Hi all,
I emailed the list about a specific error message I was seeing in the accession module reports a while ago, and that turned out to be an actual bug that was fixed in the most recent release. So just to make sure I understand what's happening with my imports, I would appreciate any assistance interpreting these other error messages I'm seeing while importing pst files. I did spend some time trying to find explanations for these in the official ePADD documentation and GitHub issues, but didn't find much. I'm sure some (all?) of these are common for ePADD power users, but I'm an infrequent user at best.
"When building the addressbook, name _______________mapped to the following contacts..."
This seems like a non-issue, but just to be sure... I assume it just means that one name/entity is associated with more than one email address and this is something that can be cleaned up during processing (and isn't a sign that data was imported incorrectly or that I need to do anything differently pre-import).
“WARNING:
Unable to fetch attachment… The filename, directory name, or volume label
syntax is incorrect.”
I think this means that there's an unallowed character somewhere in the filepath or filename, which for Windows (which I'm using) should be limited to ?, *, <, >, :, or |. The information provided in the reports and logs only indicate the filepath/name for the mbox files or folders, which do not contain any of those characters, so there must be an illegal character in the attachment file name itself?
“Unable to decode quoted printable encoded
message…”
I assume this is due to improper text encoding (possibly for non-printable ASCII characters?), as the error message does include information like "Message
#223 type text/plain; charset=UTF-8." But I can't tell if this means an entire message was not imported, or just a portion of a message, or if there's something I should be doing to fix this before import.
"Skipping
message as it seems to have very long words...”

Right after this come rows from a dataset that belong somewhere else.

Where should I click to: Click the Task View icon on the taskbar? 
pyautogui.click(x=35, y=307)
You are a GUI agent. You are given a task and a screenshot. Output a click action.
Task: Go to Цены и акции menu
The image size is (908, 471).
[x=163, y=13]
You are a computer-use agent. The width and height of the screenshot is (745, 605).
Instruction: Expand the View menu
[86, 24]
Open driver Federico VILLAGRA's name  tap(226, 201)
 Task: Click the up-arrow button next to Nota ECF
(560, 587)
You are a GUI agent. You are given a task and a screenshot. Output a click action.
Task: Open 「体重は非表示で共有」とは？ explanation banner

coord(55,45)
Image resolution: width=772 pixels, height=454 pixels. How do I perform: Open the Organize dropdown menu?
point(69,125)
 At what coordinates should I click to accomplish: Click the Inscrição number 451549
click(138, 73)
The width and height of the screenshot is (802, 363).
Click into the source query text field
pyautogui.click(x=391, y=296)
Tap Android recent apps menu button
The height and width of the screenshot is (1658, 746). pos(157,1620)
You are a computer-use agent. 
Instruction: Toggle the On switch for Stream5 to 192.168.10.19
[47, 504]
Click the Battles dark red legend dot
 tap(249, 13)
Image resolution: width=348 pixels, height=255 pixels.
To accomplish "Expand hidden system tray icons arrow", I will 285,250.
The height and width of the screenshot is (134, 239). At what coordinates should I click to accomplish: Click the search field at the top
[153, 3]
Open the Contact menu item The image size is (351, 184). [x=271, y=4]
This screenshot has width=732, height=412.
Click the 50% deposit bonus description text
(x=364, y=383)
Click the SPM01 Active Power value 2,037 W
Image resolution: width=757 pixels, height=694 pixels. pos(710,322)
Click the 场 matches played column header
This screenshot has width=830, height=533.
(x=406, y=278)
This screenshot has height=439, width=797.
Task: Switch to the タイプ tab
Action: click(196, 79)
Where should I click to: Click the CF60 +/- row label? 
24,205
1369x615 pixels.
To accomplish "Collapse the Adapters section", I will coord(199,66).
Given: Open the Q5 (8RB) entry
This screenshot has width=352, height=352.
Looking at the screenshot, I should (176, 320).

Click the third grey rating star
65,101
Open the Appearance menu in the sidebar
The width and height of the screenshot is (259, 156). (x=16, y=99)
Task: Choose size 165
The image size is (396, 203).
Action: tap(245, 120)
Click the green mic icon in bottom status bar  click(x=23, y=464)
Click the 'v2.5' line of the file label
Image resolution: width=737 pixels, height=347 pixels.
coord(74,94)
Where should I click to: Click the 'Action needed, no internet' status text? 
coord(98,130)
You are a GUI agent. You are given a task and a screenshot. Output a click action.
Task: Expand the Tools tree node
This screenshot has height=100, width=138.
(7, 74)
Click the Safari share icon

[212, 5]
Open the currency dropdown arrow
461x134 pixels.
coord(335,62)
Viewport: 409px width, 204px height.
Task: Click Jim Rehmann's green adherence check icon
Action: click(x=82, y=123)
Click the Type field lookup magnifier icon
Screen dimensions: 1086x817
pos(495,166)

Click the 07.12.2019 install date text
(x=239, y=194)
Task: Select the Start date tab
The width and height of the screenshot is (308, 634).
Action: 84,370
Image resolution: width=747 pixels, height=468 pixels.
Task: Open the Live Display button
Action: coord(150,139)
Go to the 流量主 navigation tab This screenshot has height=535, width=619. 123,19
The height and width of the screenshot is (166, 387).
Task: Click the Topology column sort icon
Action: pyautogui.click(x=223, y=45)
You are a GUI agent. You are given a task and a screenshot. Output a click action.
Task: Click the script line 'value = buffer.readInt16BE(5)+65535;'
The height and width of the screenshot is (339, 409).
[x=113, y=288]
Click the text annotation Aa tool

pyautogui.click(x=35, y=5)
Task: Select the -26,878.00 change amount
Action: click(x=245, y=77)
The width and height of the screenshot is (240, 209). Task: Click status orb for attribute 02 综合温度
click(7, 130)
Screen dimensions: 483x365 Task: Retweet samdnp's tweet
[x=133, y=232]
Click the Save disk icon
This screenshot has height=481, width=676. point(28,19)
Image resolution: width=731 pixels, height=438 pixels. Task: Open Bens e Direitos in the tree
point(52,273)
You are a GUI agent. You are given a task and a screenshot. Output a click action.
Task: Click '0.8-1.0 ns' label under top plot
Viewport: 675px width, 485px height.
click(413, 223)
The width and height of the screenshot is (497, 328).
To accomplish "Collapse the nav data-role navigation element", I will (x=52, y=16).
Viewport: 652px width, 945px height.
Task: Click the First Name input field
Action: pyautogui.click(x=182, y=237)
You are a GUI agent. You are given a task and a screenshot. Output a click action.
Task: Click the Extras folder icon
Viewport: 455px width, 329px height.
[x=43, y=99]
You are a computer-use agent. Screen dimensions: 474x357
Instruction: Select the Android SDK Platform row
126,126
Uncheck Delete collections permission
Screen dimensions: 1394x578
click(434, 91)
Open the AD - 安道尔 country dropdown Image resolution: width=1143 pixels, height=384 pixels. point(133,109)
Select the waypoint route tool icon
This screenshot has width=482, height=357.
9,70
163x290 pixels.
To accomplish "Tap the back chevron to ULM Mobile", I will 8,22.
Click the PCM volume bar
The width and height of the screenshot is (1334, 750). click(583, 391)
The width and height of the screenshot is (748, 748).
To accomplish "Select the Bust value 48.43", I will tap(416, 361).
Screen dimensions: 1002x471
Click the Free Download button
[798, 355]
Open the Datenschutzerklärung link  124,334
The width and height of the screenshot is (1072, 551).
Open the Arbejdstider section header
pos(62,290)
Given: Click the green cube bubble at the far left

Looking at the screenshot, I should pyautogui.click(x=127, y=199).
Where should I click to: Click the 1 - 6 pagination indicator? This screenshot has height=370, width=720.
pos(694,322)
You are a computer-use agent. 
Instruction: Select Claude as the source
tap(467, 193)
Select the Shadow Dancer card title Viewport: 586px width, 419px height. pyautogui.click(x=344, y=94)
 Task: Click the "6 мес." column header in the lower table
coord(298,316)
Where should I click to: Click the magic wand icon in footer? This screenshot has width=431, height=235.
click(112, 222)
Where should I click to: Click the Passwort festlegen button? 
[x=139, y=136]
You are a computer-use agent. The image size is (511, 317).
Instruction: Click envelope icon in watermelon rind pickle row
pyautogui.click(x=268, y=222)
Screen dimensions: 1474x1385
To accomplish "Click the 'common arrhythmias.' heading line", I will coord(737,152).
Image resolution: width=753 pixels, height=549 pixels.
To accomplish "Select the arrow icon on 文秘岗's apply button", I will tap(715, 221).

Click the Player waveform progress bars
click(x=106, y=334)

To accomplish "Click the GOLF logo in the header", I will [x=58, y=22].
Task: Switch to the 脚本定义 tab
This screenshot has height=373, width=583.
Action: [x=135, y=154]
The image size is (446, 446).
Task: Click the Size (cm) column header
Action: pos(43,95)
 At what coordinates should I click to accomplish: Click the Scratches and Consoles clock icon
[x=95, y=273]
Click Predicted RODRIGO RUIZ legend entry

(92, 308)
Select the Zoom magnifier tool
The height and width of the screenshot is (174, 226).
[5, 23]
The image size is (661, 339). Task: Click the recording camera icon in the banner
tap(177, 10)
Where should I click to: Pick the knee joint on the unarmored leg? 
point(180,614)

Google's AI feature says “In ePADD, the error message "Skipping message as it seems to have very long words" triggers when the software's text parser encounters unusually long character strings, often exceeding memory or indexing buffers. This is typically caused by parsing errors, base64-encoded attachments, or long digital signatures, rather than actual prose.” But I can’t tell where it is getting this from as that info does not appear in any of the sources it cites, nor any of the other search results. Unclear if there is something I should be doing about this or if that's just a limitation of ePADD that means we'll always lose messages with those characteristics.
“Dirty message part, has conflicting message
part headers…”
Are these email headers or file headers? Google AI (again, apologies) says this is because of "irregular MIME type structures" (so, file headers, I assume) but I'd like confirmation on that as none of the pages it cites actually confirm this interpretation.
Sarah Newhouse
Curator of Digital and Audiovisual Archives
Science History Institute